In her time at Black Mountain College, Albers made significant contributions to the school. She helped the school acquire more looms, so the amount of students who could take weaving classes expanded. She introduced a backstrap loom to the program, which she was introduced to on a trip to Mexico in 1939. Black Mountain College also established a summer session. The summer weaving workshop was attended by experienced textile designers who wanted to work with Albers. Albers was also interested in developing a production weaving workshop at the college, but these ideas were never realized after she and Josef Albers planned for sabbatical.

=== Weaving and printmaking career, 1949–1994 ===
After leaving Black Mountain in 1949, Albers moved with her husband to Connecticut where she set up a studio in her home. Albers taught private lessons in the 1950s and 1960s. In the summer of 1950, Albers and several other artists were invited by Jack Lenor Larsen to teach a course with him at the Haystack Mountain School of Crafts in Maine. After being commissioned by Gropius to design a variety of bedspreads and other textiles for Harvard University, and following the MoMA exhibition, Albers was approached by Florence Knoll to design textiles for the Knoll furniture company. For the next thirty years she worked on mass-producible fabric patterns, creating the majority of her "pictorial" weavings, some of which are still in production over fifty years later. Some of her early work made using leno weave in the 1920s went on to be mass-produced by Knoll in the 1950s. She also published a half-dozen articles and a collection of her writings, On Designing. Eventually, in 1961, she was awarded the Craftmanship Medal by the American Institute of Architects.

In 1963, while at the Tamarind Lithography Workshop in Los Angeles with her husband while he completed a fellowship, Albers was invited to experiment with printmaking. She had been encouraged to try the medium by the workshop director, June Wayne. She immediately grew fond of the technique, and thereafter gave up most of her time to lithography. She was invited back as a fellow to Tamarind in 1964. Here she created the six print portfolio titled, Line Involvements. Albers wrote an article for the Encyclopædia Britannica in 1963, and then expanded on it for her second book, On Weaving, published in 1965. The book was a powerful statement of the midcentury textile design movement in the United States. Her design work and writings on design helped establish Design History as a serious area of academic study. When she returned to Connecticut, Albers wanted to continue lithography, but there were no lithographic shops she could work with. Albers instead began silkscreening with a local printer. By 1970, Albers was no longer weaving, and gave away her looms.

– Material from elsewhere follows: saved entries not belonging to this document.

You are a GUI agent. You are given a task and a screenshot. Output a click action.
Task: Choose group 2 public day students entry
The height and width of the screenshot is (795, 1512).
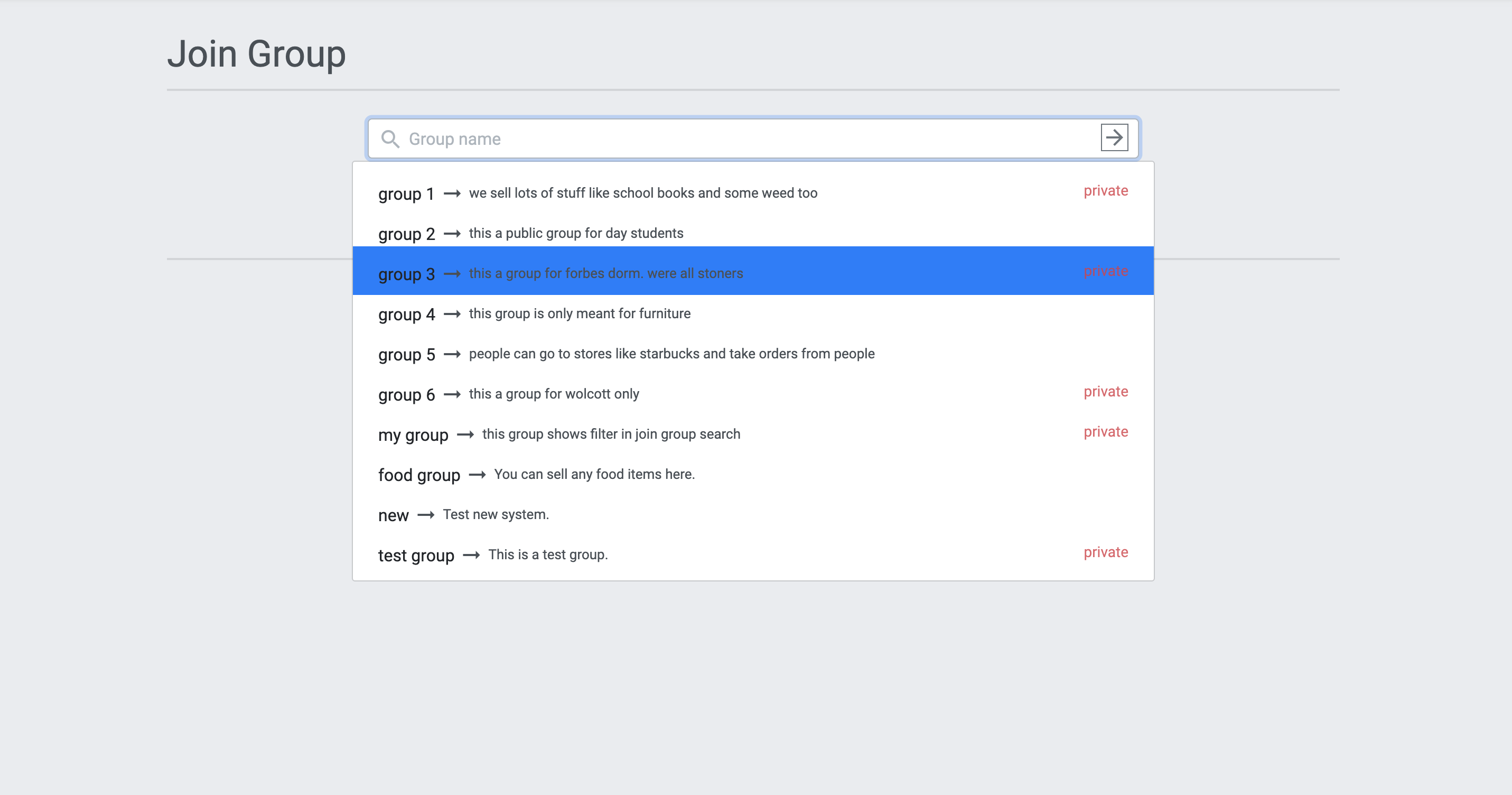point(753,234)
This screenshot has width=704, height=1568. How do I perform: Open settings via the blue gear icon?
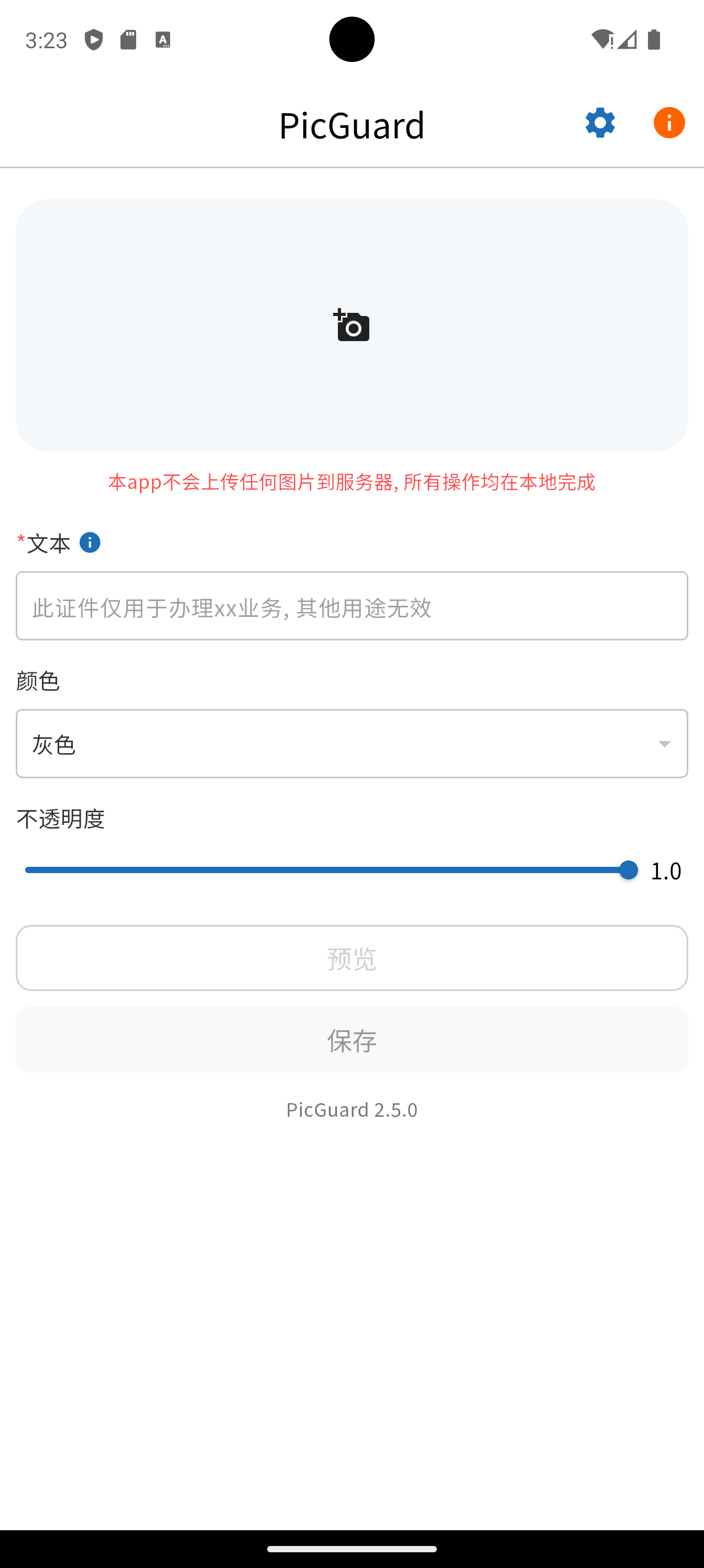(600, 123)
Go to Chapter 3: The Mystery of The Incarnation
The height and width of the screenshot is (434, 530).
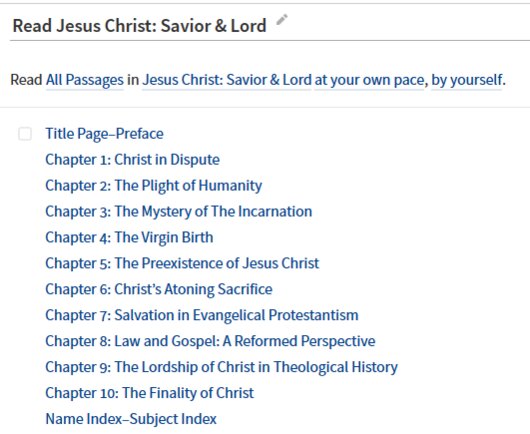179,212
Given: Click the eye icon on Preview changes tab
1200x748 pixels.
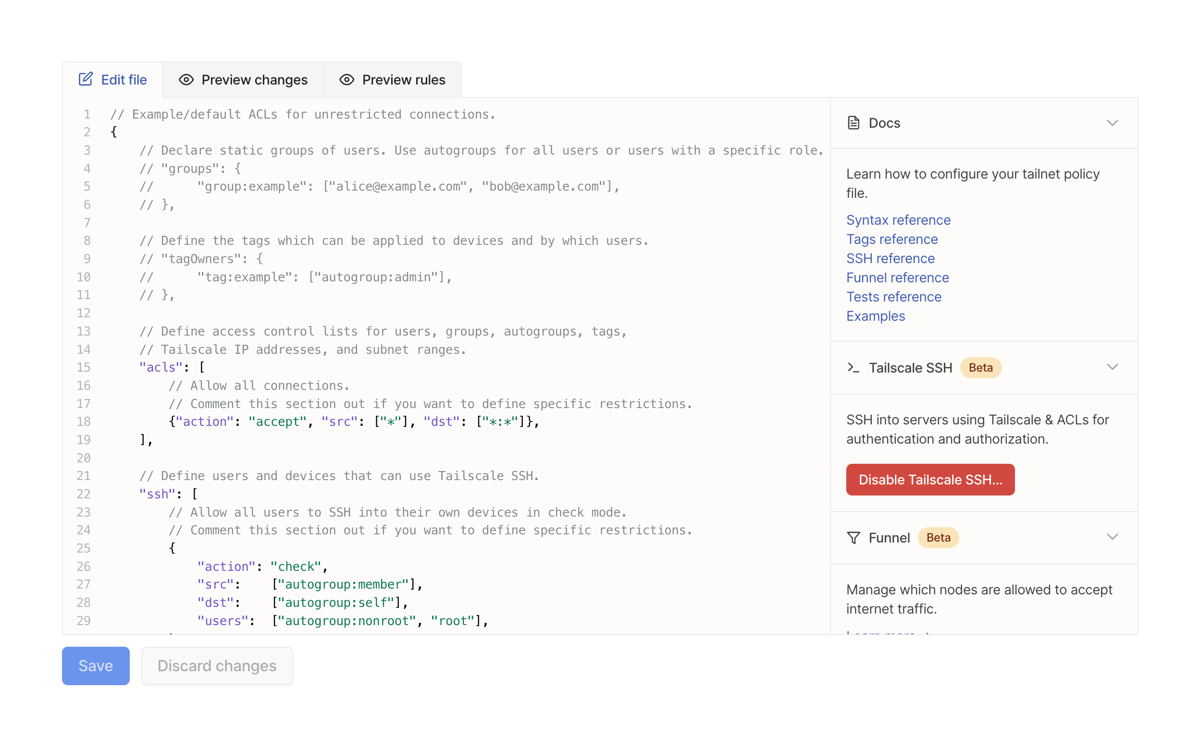Looking at the screenshot, I should point(184,79).
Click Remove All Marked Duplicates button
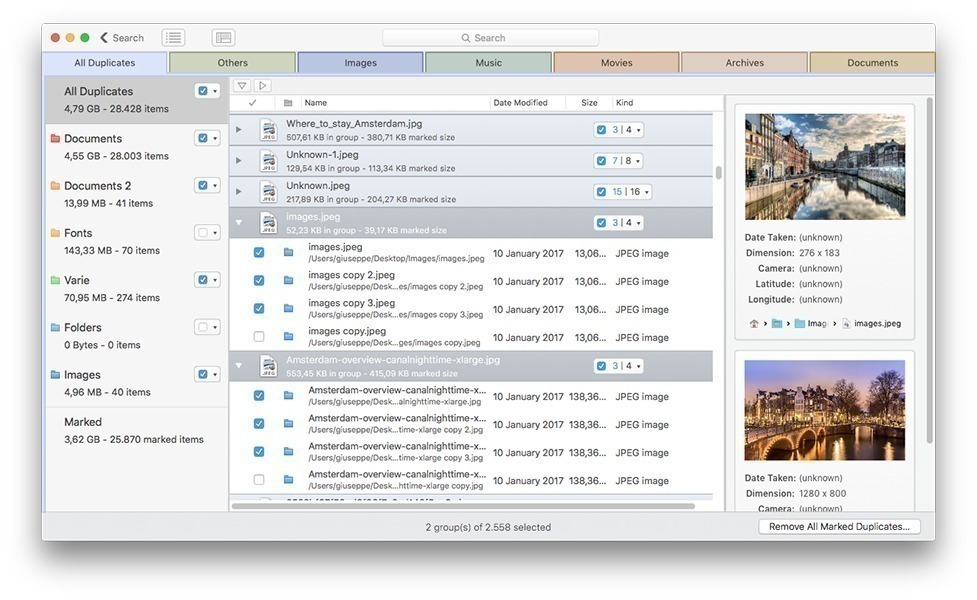 839,527
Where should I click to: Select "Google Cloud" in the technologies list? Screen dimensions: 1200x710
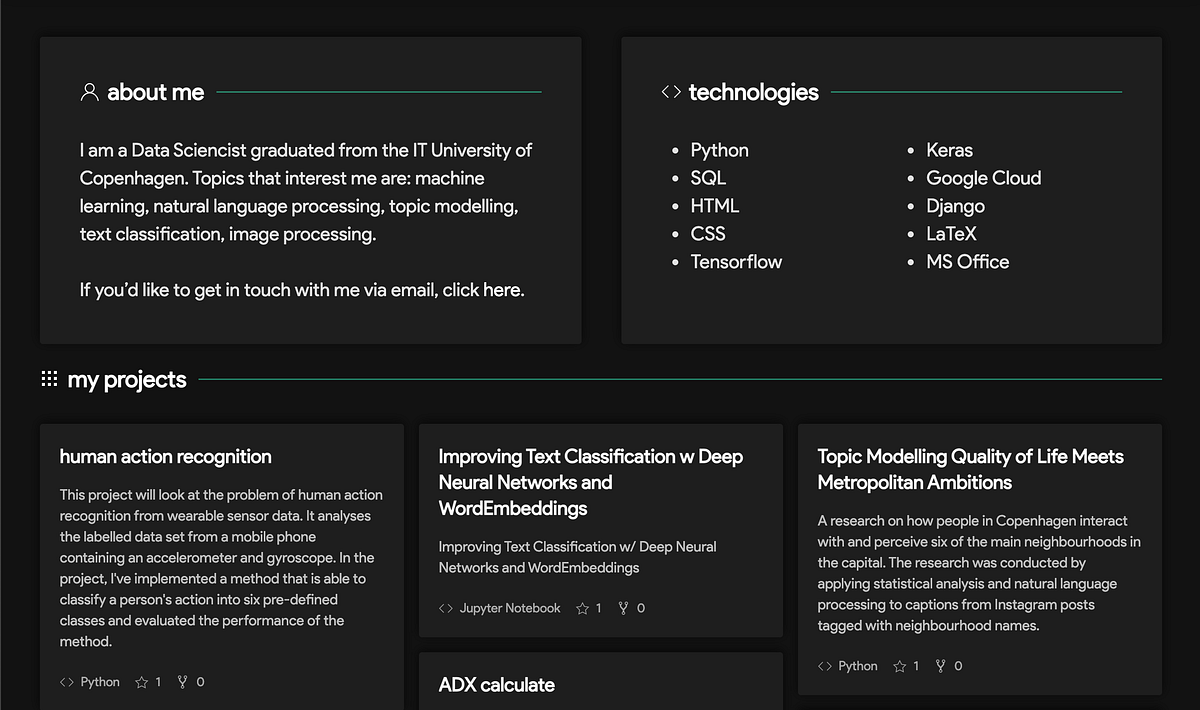(x=984, y=177)
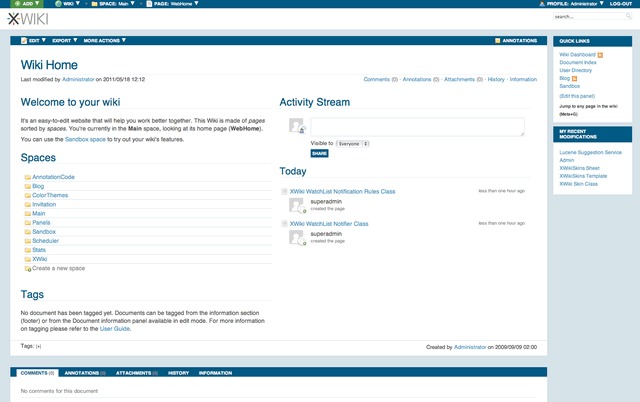Open the 'Visible to Everyone' dropdown

point(353,143)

In 1976, Albers had two major exhibitions in Germany, and a handful of exhibitions of her design work, over the next two decades, receiving a half-dozen honorary doctorates and lifetime achievement awards during this time as well, including the second American Craft Council Gold Medal for "uncompromising excellence" in 1981. In 2018, the Tate Modern Gallery in London paired with the Kunstsammlung Nordrhein-Westfalen, in Düsseldorf, Germany, for a retrospective exhibition and book of Albers's work.

Albers continuously traveled to Latin America and Europe, to design and make prints, and lecture until her death on May 9, 1994, in Orange, Connecticut. Josef Albers, who had served as the chair of the design department at Yale University after the couple had moved from Black Mountain to Connecticut in 1949, had predeceased her in 1976.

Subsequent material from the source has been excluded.